START ENTRIES SUPPLIED
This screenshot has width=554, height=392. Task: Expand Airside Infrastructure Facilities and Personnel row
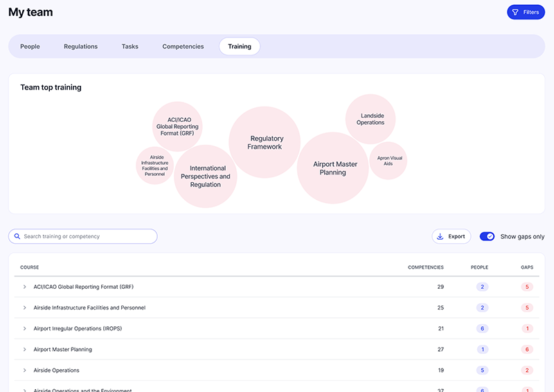[24, 308]
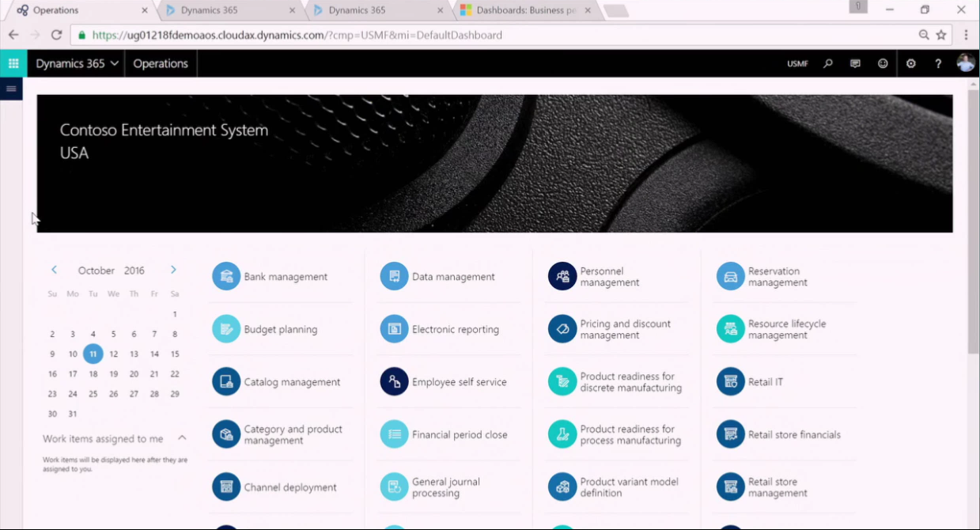The image size is (980, 530).
Task: Click the smiley feedback icon
Action: [883, 63]
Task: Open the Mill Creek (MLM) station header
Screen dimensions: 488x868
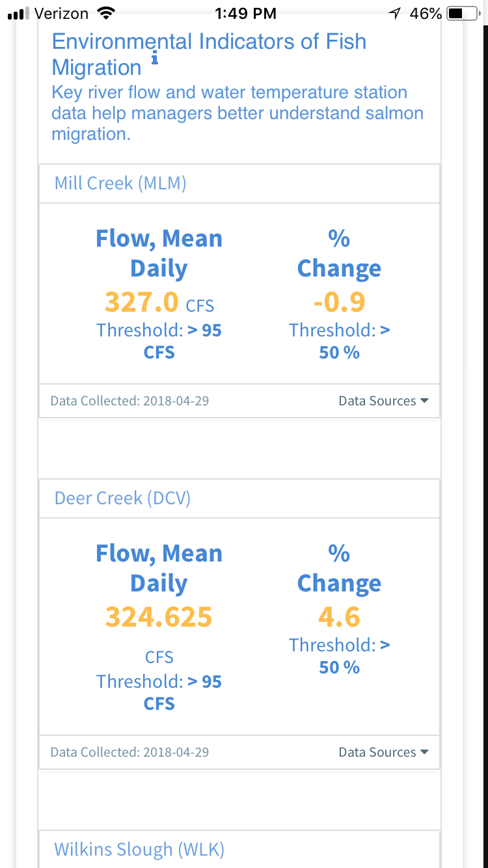Action: [239, 183]
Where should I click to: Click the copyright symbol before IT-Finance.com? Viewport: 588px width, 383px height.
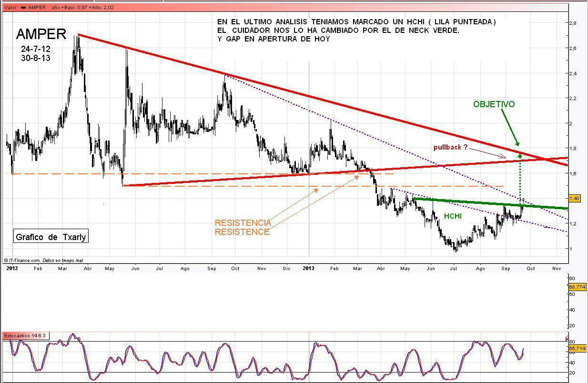click(x=6, y=261)
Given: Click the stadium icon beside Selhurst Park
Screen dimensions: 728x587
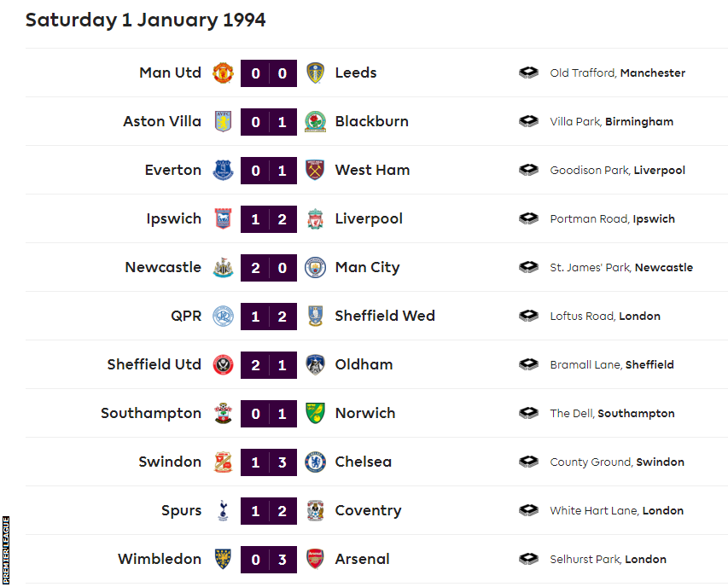Looking at the screenshot, I should (x=528, y=559).
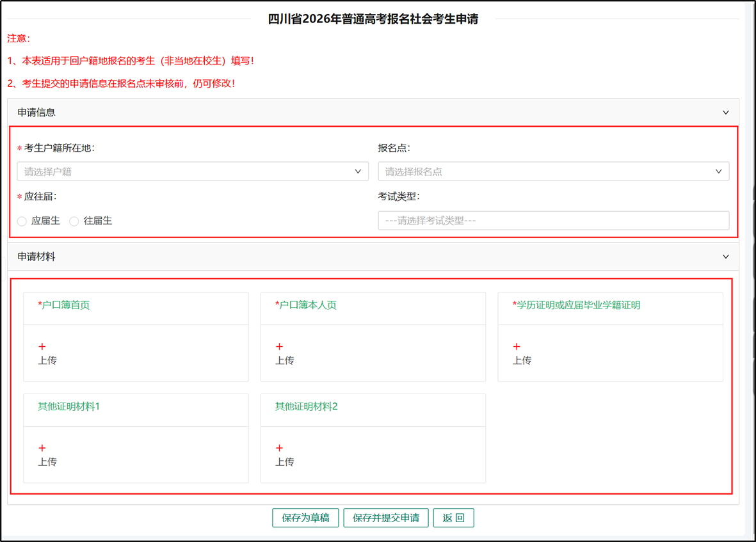Select the 往届生 radio button
Viewport: 756px width, 542px height.
(74, 221)
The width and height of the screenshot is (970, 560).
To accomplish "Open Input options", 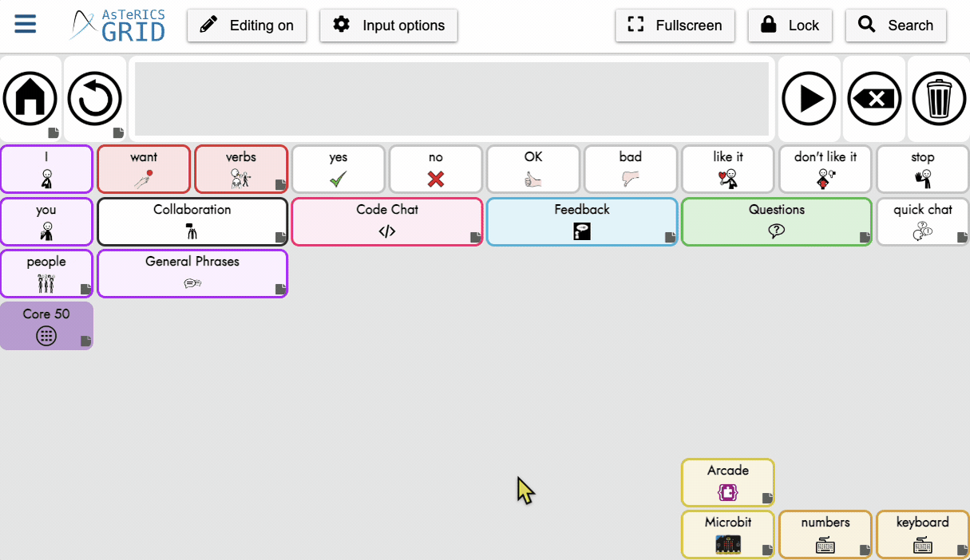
END ENTRIES SUPPLIED
Return every line of the listing exactly, leaving its pictures behind.

RESULT OF THIS TASK |
This screenshot has width=554, height=392. Task: Expand Airside Infrastructure Facilities and Personnel row
[24, 308]
The image size is (980, 530).
Task: Click the smiley feedback icon
Action: [883, 63]
Task: Open the Mill Creek (MLM) station header
Screen dimensions: 488x868
Action: [239, 183]
Where should I click to: Click the copyright symbol before IT-Finance.com? Viewport: 588px width, 383px height.
click(x=6, y=261)
Given: Click the stadium icon beside Selhurst Park
Screen dimensions: 728x587
Looking at the screenshot, I should (x=528, y=559).
Select the 往届生 radio button
Viewport: 756px width, 542px height.
(74, 221)
The width and height of the screenshot is (970, 560).
To accomplish "Open Input options", 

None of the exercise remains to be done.